Miller Graph Database Applications and Concepts
Proceedings of the Southern Association for Information Systems Conference, Atlanta, GA, USA March 23
rd
-24
th
, 2013
141
Graph Database Applications and Concepts with Neo4j
Justin J. Miller
Georgia Southern University
jm10197@georgiasouthern.edu
ABSTRACT
Graph databases (GDB) are now a viable alternative to Relational Database Systems (RDBMS). Chemistry, biology,
semantic web, social networking and recommendation engines are all examples of applications that can be represented in a
much more natural form. Comparisons will be drawn between relational database systems (Oracle, MySQL) and graph
databases (Neo4J) focusing on aspects such as data structures, data model features and query facilities. Additionally, several
of the inherent and contemporary limitations of current offerings comparing and contrasting graph vs. relational database
implementations will be explored.
Keywords
Graph database, relational database, data model, property graph, vertex, edge, node, relation, traversal, attribute, ACID,
locality, collaborative filtering, content based filtering
INTRODUCTION
The relational database model has been around since the late 1960s [4]. It has proven to consistently provide persistence,
concurrency control, and integration mechanisms. Relational databases maintain tables which are defined by sets of rows and
columns. A row can be perceived as an object while columns would be attributes/properties of that objects [15]. One of the
weaknesses of the relational model is its limited ability to explicitly capture requirement semantics [14]. Big data problems
involving complex interconnected information have become increasingly common in the sciences. Storing, retrieving, and
manipulating such complex data becomes onerous when using traditional RDBMS approaches. Schema based data models by
their very definition put in place limits on how information will be stored. There is an involved manual process to redesign
the schema in order to adapt to new data. Where the RDBMS is optimized for aggregated data, graph databases such as
Neo4j are optimized for highly connected data.
A graph is a data structure composed of edges and vertices [2]. Graph database technology is an effective tool for modeling
data when a focus on the relationship between entities is a driving force in the design of a data model [3]. Modeling objects
and the relationships between them means almost anything can be represented in a corresponding graph. A common graph
type supported by most systems is the property graph. Property graphs are attributed, labeled, directed multi-graphs [2].
Figure 1 provides a visual example of a property graph which represents interactions between people and objects. A benefit
to the multi graph is that it is the most complex implementation because every other type of graph consists of subsets of the
property graph implementation. This means a property graph can effectively model all other graph types.
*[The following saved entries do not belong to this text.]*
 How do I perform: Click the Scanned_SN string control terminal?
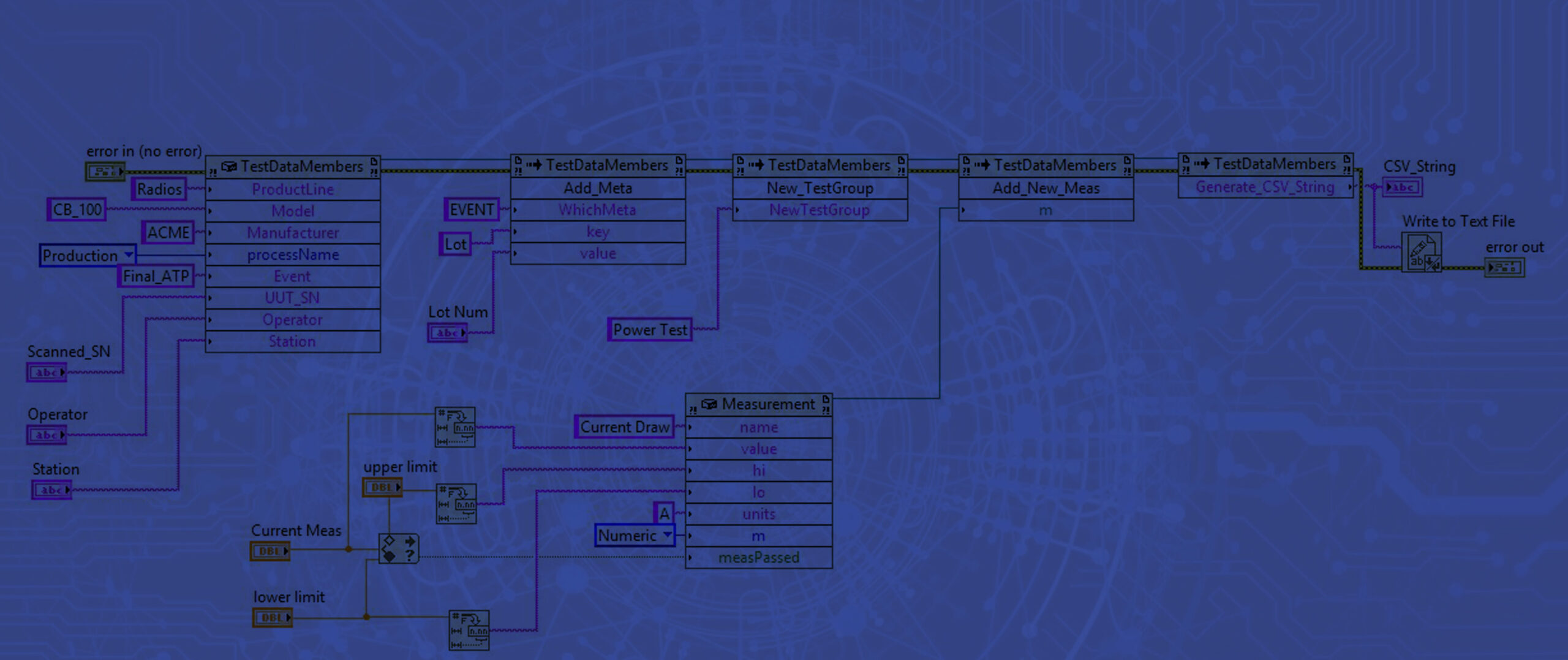click(47, 373)
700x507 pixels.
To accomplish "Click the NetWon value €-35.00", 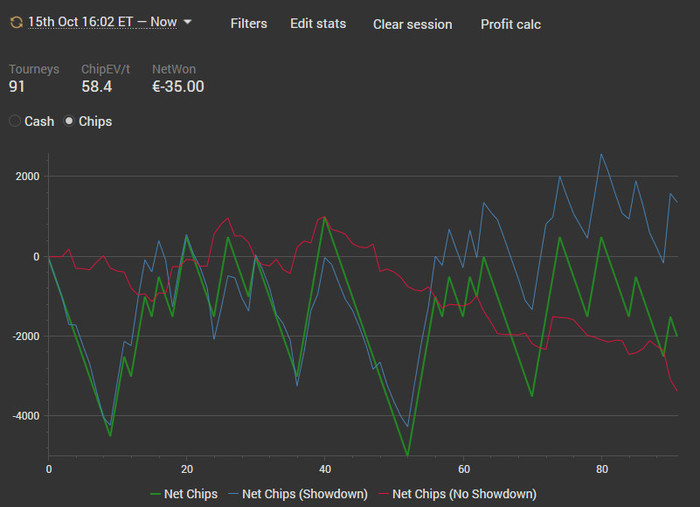I will 178,87.
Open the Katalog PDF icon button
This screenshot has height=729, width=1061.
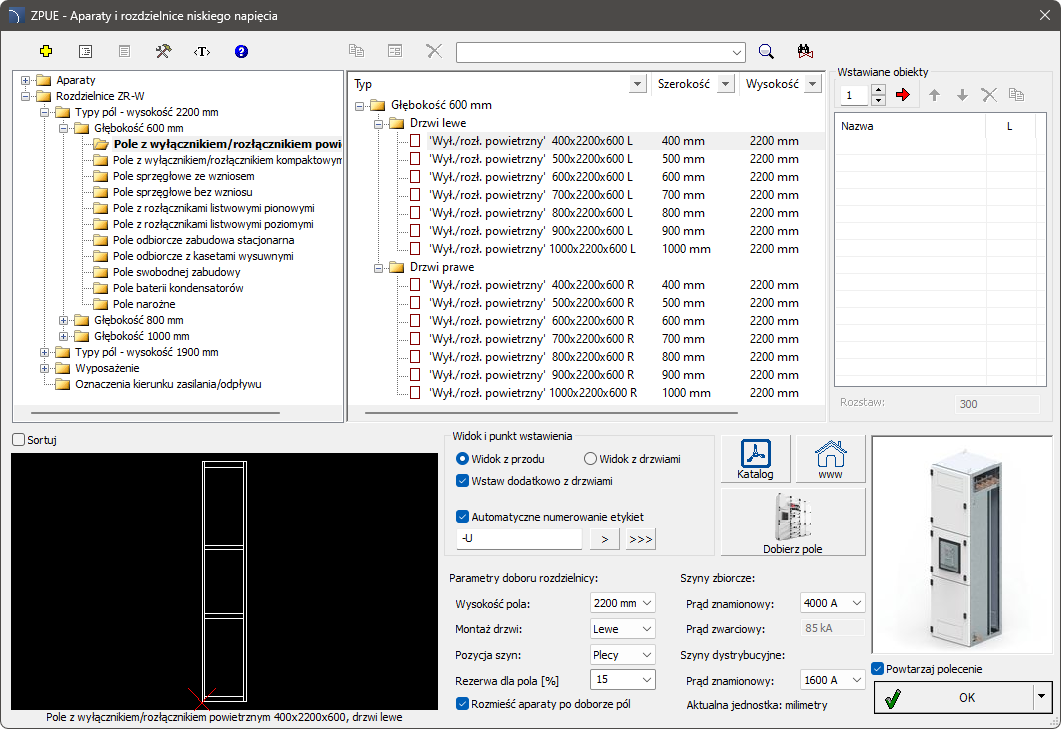click(756, 459)
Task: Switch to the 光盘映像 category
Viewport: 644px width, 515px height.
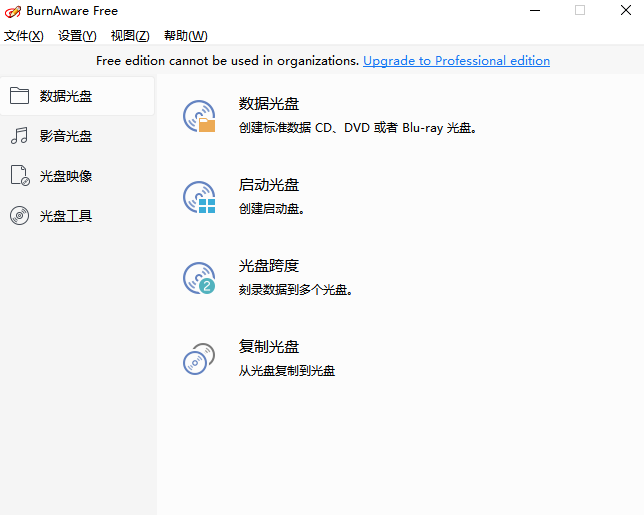Action: coord(66,176)

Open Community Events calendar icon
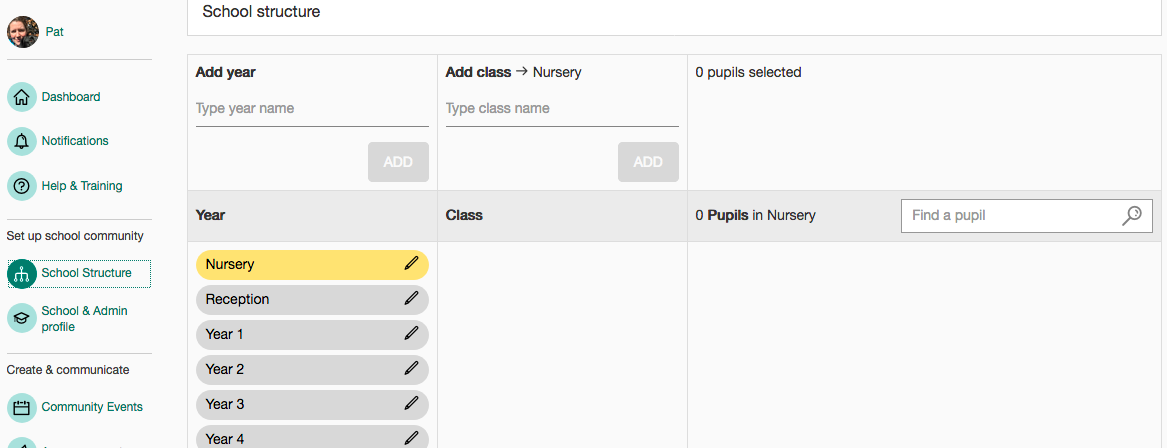click(22, 407)
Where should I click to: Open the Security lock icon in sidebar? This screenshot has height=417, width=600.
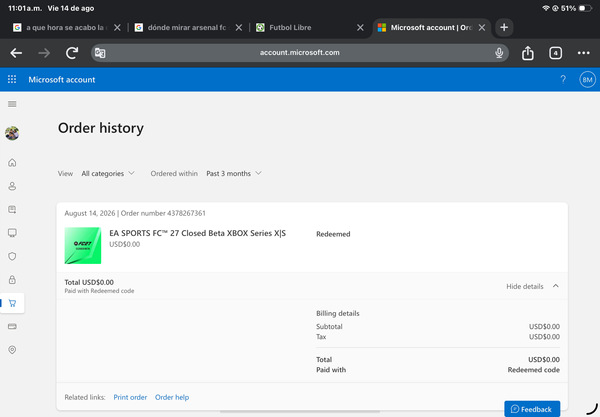click(x=12, y=280)
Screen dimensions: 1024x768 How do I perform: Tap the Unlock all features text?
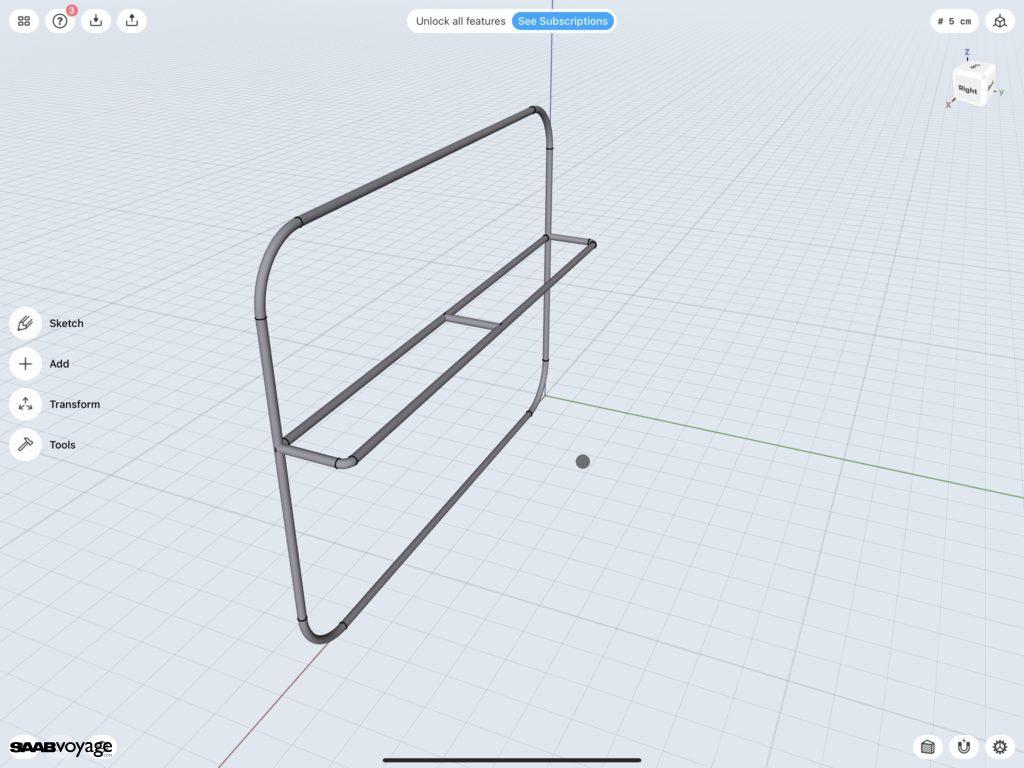[x=460, y=21]
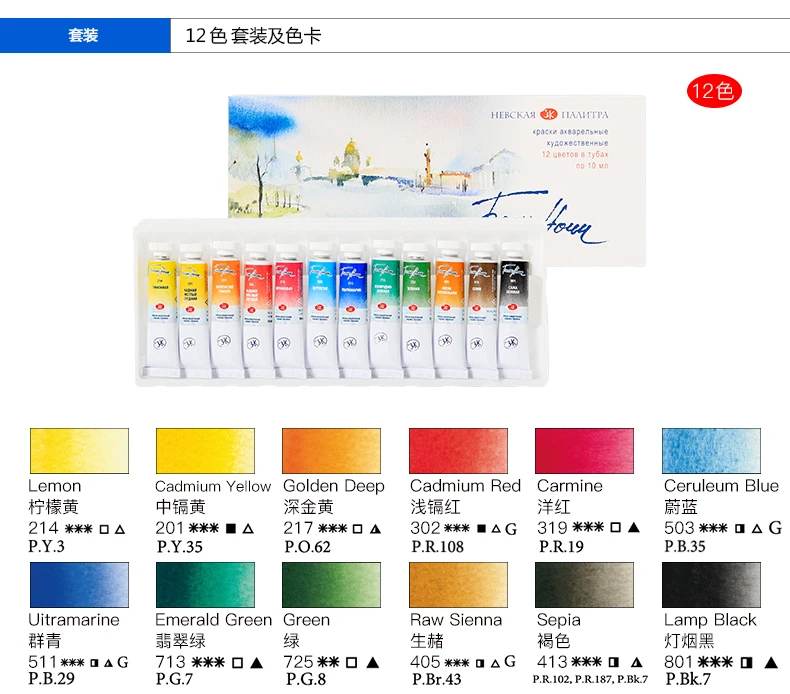Click the red 12色 badge
The image size is (790, 694).
(714, 91)
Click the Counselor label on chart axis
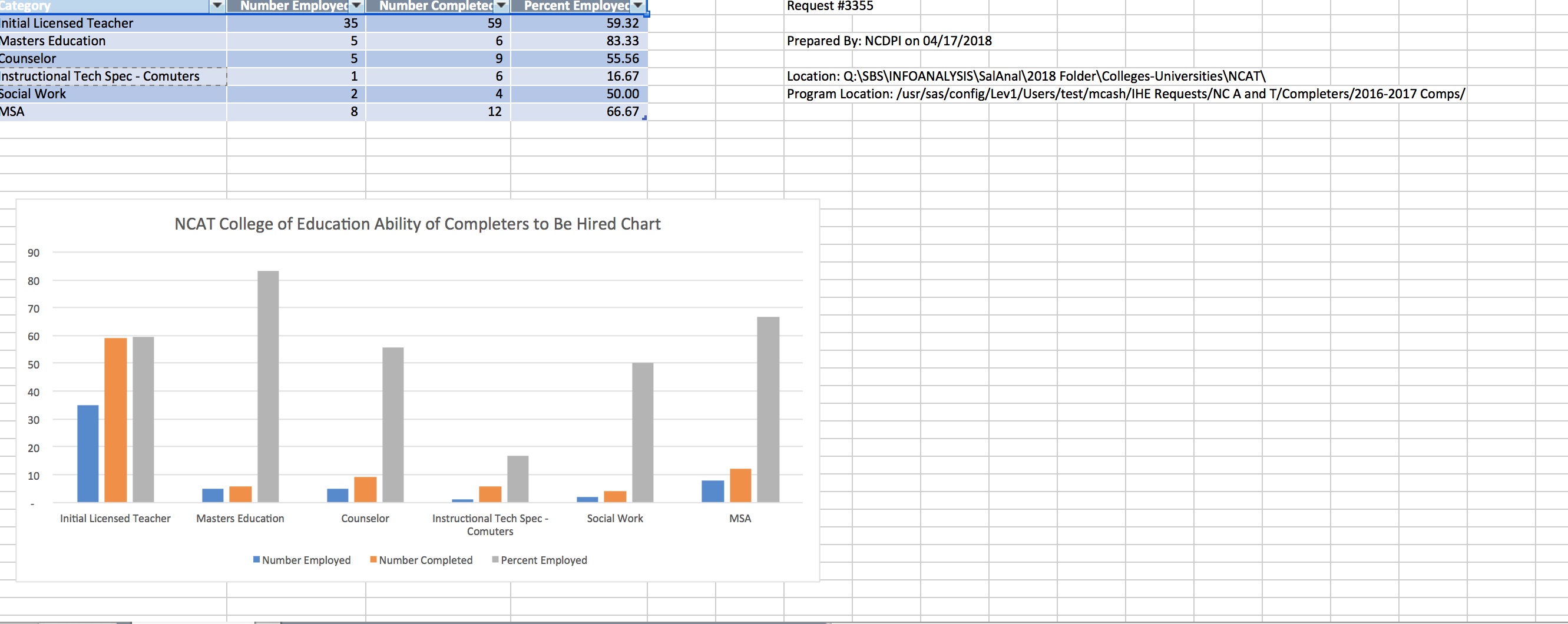The height and width of the screenshot is (624, 1568). [365, 518]
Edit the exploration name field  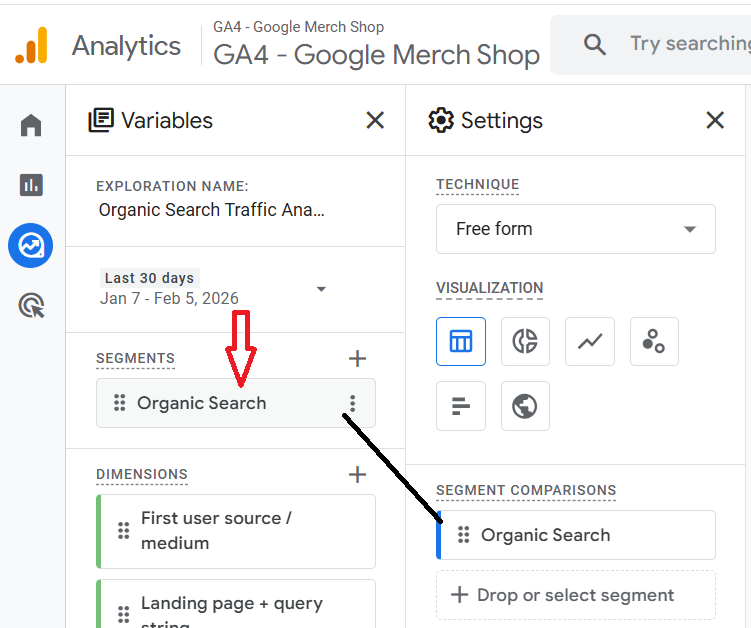[x=212, y=210]
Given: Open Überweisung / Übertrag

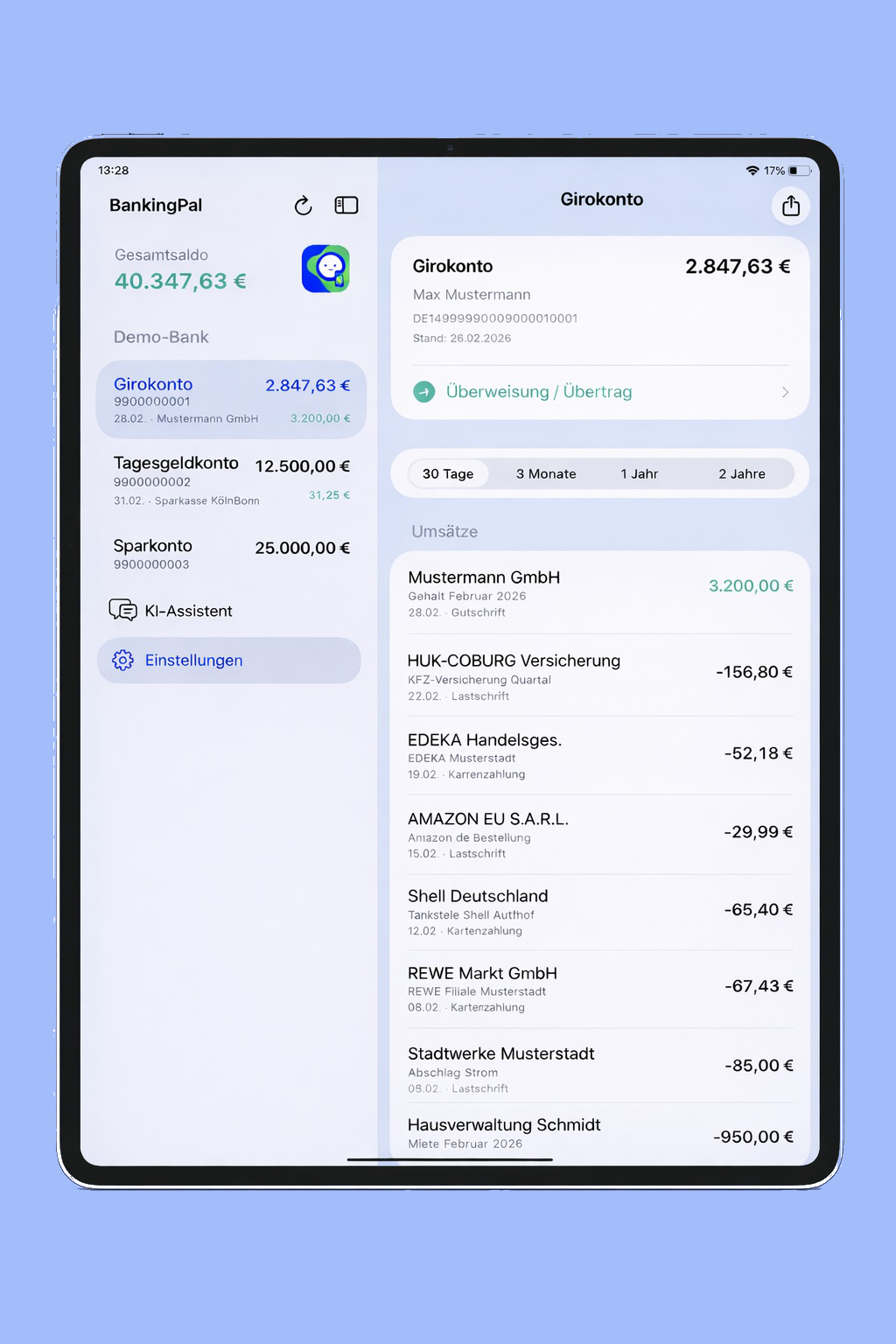Looking at the screenshot, I should coord(539,392).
The graph database
is optimized for the efficient processing of dense, interrelated datasets [2]. This design allows the construction of predictive
models, and detection of correlations and patterns [3]. This highly dynamic data model in which all nodes are connected by
relations allows for fast traversals along the edges between vertices. A particular benefit is the fact that traversals are
localized and do not have to take into account sets of unrelated data. A problem that is inherent in SQL [15].